These are stored in the '/lib64' dir on RedHat distros and in the '/lib/x86_64-linux-gnu' dir on Debian distros.  
Fortunately, this is a fairly small set of libraries (about 30MB) altho you may have
provide additional newer libraries if the executable demands them (an example of that is also shown below).

These newer system libraries *must*  be stored separately from the core GLIBC libraries.  
If you overwrite the standard libraries, you'll probably end up with a dead kernel and system.

The accessory libraries - 'libpcre.so', 'libpthread.so', 'libbooger.so' (those required by the application but 
NOT in the '/lib64' or '/lib' dirs), are typically stored separately in your personal 
'~/lib' dir and referenced via the link:#ld_library_path[LD_LIBRARY_PATH] variable, 
set explicitly for the execution of the newer executable.

The 'patchelf' utility allows you to change the linker called by the program to an alternative that you supply, as well 
as setting the link:#rpath[RPATH] variable to tell the program to search non-standard paths for the 'libc' libraries.

Here's an example using a generic program called 'tacg' to show what I mean.

-----------------------------------------------------------------------------
# 1st, let's note the size of the executable on my laptop:
hjm@laptop : $ ls -l tacg              
-rwxr-xr-x 1 root root 1484760 May 17  2018 tacg*

# then check it, freshly copied on the cluster:
hmangala@cluster : $ ls -l tacg
-rwxr-xr-x 1 hmangala staff 1484760 Apr 13 14:00 tacg*

# looks like it's the same size, but is it?
hjm@laptop : $ md5sum tacg
e00aef6495d24dd622c3cb5d3d640c57  tacg

hmangala@cluster : $ md5sum tacg
e00aef6495d24dd622c3cb5d3d640c57  tacg   # yup, it is.

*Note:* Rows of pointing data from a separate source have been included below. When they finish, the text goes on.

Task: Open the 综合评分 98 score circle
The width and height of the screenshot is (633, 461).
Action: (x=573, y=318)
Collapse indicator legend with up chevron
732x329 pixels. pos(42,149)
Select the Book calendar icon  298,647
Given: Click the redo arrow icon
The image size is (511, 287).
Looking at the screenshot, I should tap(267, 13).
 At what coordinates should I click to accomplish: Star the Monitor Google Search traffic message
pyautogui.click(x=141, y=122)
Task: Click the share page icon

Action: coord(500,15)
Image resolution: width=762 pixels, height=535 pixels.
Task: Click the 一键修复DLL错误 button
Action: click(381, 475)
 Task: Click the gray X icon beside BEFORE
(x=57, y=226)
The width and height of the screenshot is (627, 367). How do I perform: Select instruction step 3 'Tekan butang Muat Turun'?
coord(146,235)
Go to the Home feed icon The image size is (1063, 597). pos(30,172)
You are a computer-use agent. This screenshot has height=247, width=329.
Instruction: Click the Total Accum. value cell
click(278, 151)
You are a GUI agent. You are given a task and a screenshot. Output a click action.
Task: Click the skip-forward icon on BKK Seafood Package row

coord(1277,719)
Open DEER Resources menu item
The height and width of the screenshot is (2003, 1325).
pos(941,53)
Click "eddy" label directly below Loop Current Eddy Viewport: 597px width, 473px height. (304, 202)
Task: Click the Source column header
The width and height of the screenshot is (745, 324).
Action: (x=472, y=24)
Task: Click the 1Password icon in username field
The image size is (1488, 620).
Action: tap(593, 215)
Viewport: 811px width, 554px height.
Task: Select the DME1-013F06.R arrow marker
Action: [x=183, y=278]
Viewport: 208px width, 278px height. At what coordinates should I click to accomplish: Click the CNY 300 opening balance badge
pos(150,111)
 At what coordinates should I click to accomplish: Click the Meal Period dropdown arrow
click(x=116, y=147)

# now let's do the patchelf magic:
hmangala@cluster : 
$ patchelf \
 --set-interpreter /data/users/hmangala/tacg_dir/ld-linux-x86-64.so.2 \
 --set-rpath /data/users/hmangala/tacg_dir /data/users/hmangala/tacg

# now note what hash of the cluster copy is:
hmangala@cluster : $ md5sum tacg
e0b2c9f1cc901c4693a8cb651ad62f6b  tacg  # different than on the laptop above

# and now the loader specified is:
hmangala@cluster : $ strings tacg | grep ld-linux
/data/users/hmangala/tacg_dir/ld-linux-x86-64.so.2

# instead of the laptop version:
hjm@laptop : $ strings tacg | grep ld-linux
/lib64/ld-linux-x86-64.so.2

# now when we try to run tacg on the cluster
hmangala@cluster : $ ./tacg
./tacg: relocation error: /lib64/libpthread.so.0: symbol __vdso_clock_gettime, 
version GLIBC_PRIVATE not defined in file libc.so.6 with link time reference
-----------------------------------------------------------------------------

Hurray!! (sort of).. An error, but NOT the GLIBC error.  
The one above is from a required library 'libpthread.so.0' that is not compatible with 
the libc.so that we copied in.  The resolution of this requires the 'libpthread' that 
is compatible with the newer GLIBC.  Solving this requires copying the 'libpthread.so'
library to the cluster as well and placing it with the 'libpcre.so' in my private 
~/lib dir.  This could have been foreseen if I had paid attention to the output 
of 'ldd' initially on my laptop:

-----------------------------------------------------------------------------
hjm@laptop : $ ldd tacg
        linux-vdso.so.1 =>  (0x00007ffd097db000)
        libpcre.so.3 => /lib/x86_64-linux-gnu/libpcre.so.3 (0x00007fc07353b000)
        libm.so.6 => /lib/x86_64-linux-gnu/libm.so.6 (0x00007fc073232000)
        libc.so.6 => /lib/x86_64-linux-gnu/libc.so.6 (0x00007fc072e68000)
        libpthread.so.0 => /lib/x86_64-linux-gnu/libpthread.so.0 (0x00007fc072c4a000) <<<< Aha!
        /lib64/ld-linux-x86-64.so.2 (0x0000558564494000)
-----------------------------------------------------------------------------

OK - I've found and copied in the new 'libpthread.so' library (and also the newer 'libpcre.so')
to my private '~/lib' dir.  Note that I copied them with their integral symlinks (using 'rsync -a').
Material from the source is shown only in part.